---- Records for the exercise

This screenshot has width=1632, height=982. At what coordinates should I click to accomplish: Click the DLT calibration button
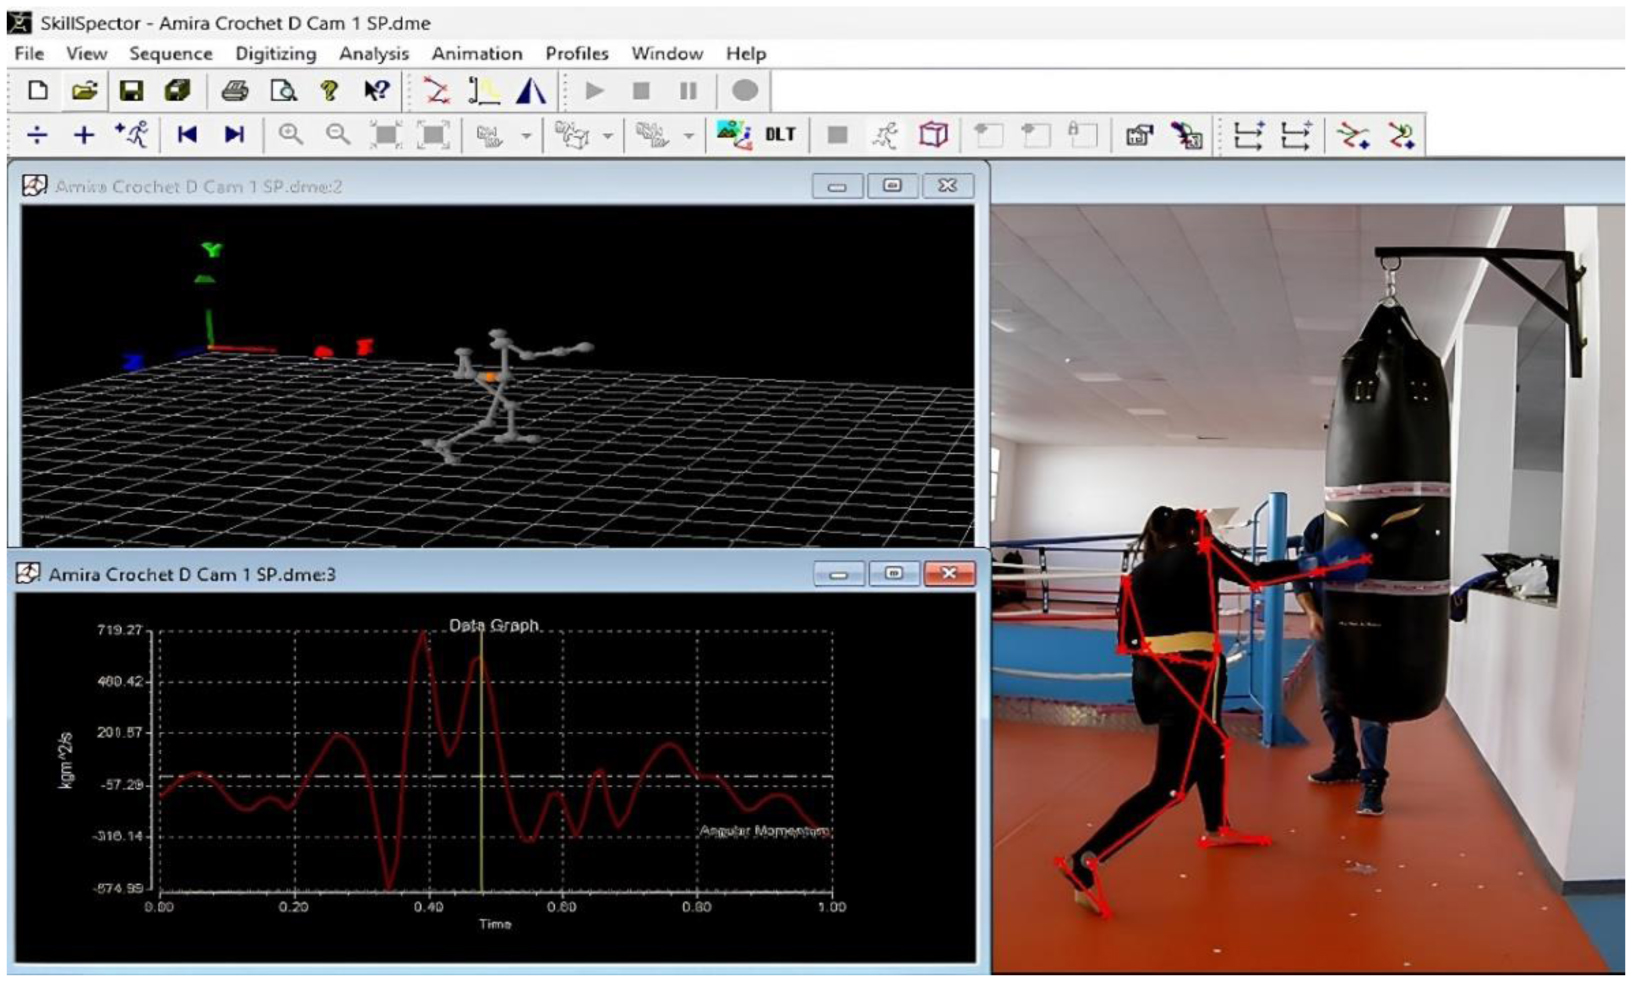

--------
---- Records for the exercise

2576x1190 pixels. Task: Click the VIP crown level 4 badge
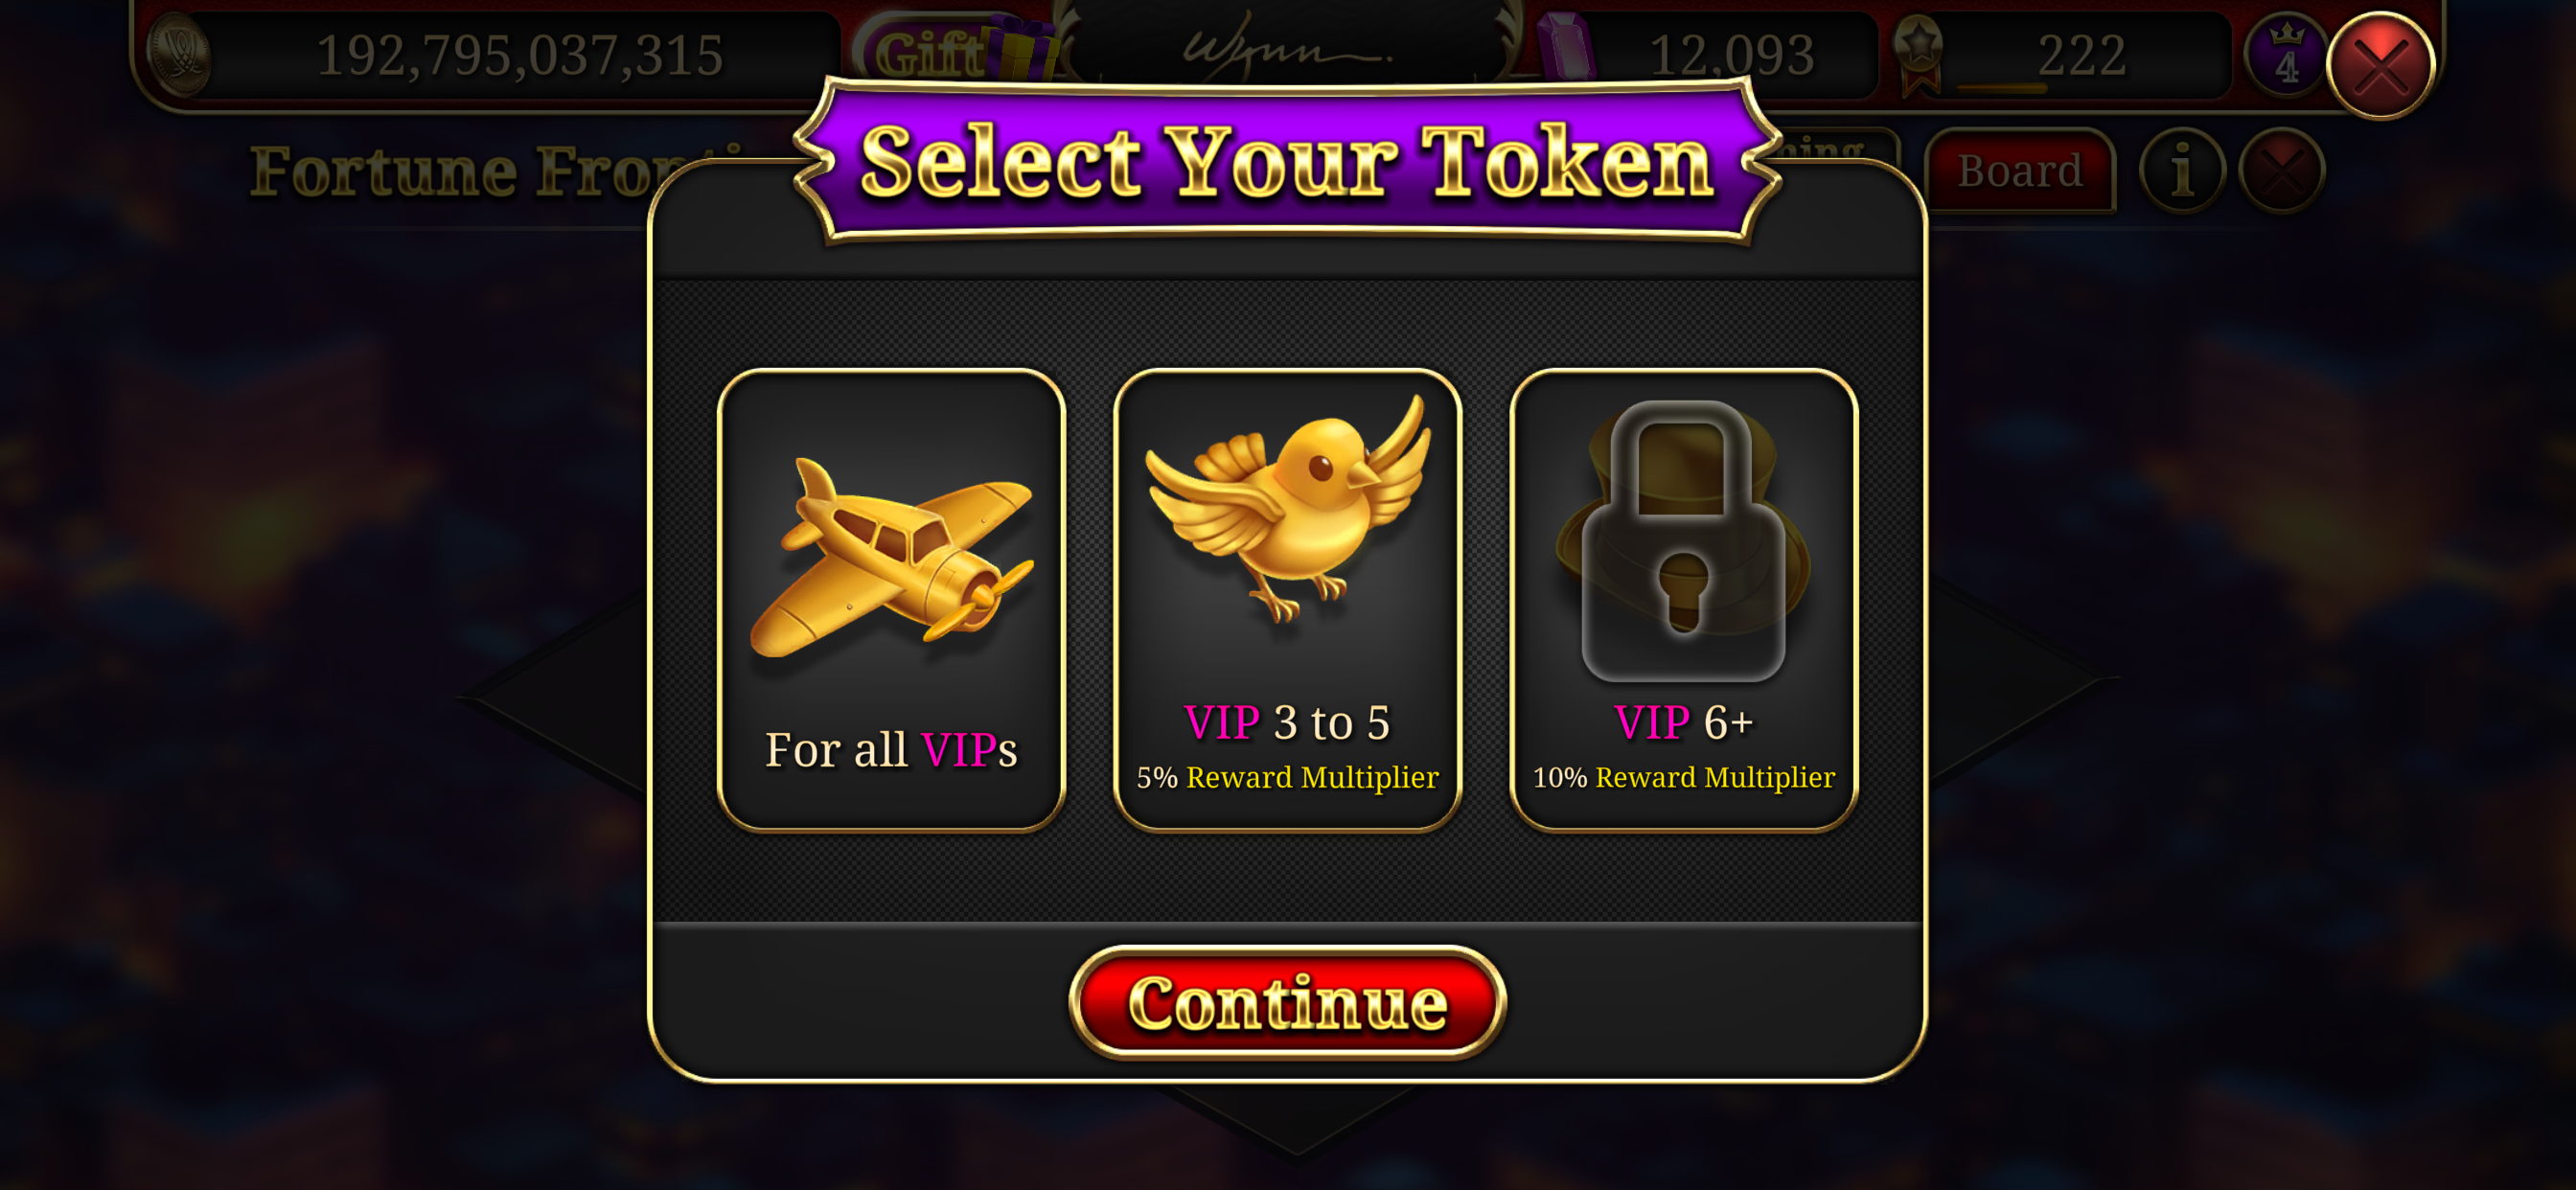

--------
---- Records for the exercise

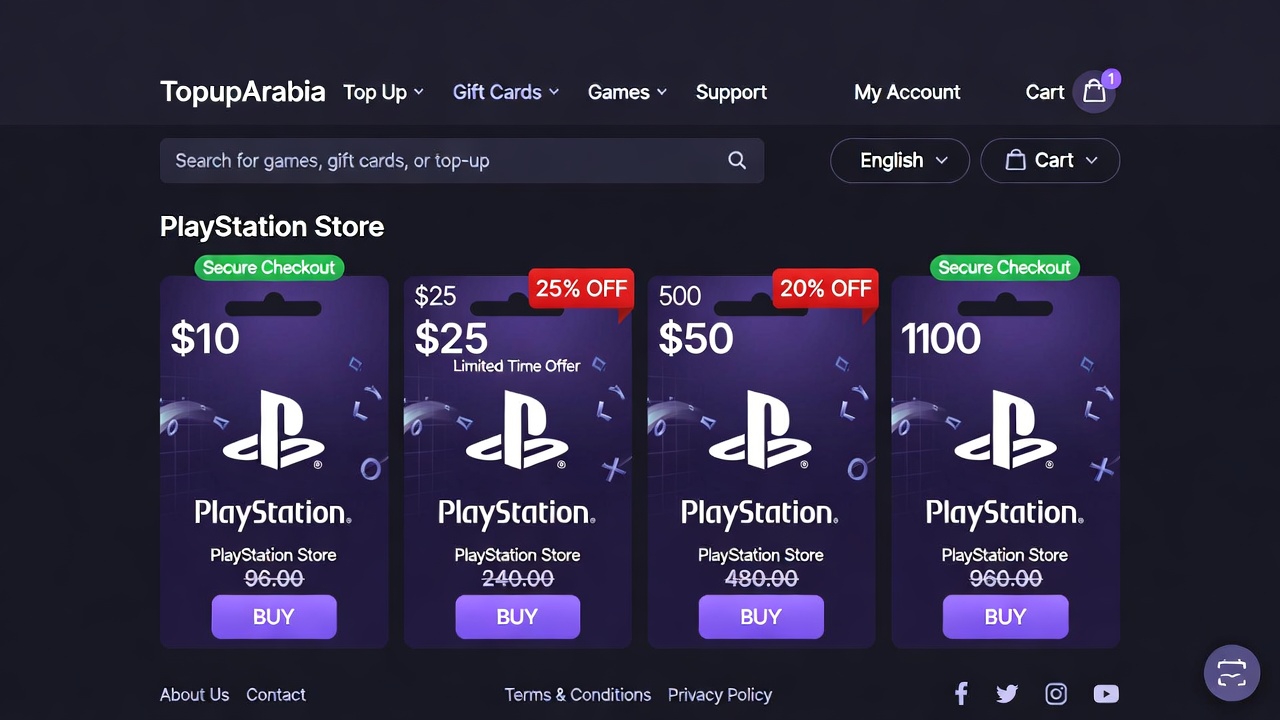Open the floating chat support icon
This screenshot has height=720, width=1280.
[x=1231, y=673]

--------

Work to be completed: Output the listing lines from the line with "Open the floating chat support icon" to the line with "[x=1231, y=673]", both included, reproducing each one verbatim. Omit the pictures from your answer.

Solution to this task:
Open the floating chat support icon
This screenshot has height=720, width=1280.
[x=1231, y=673]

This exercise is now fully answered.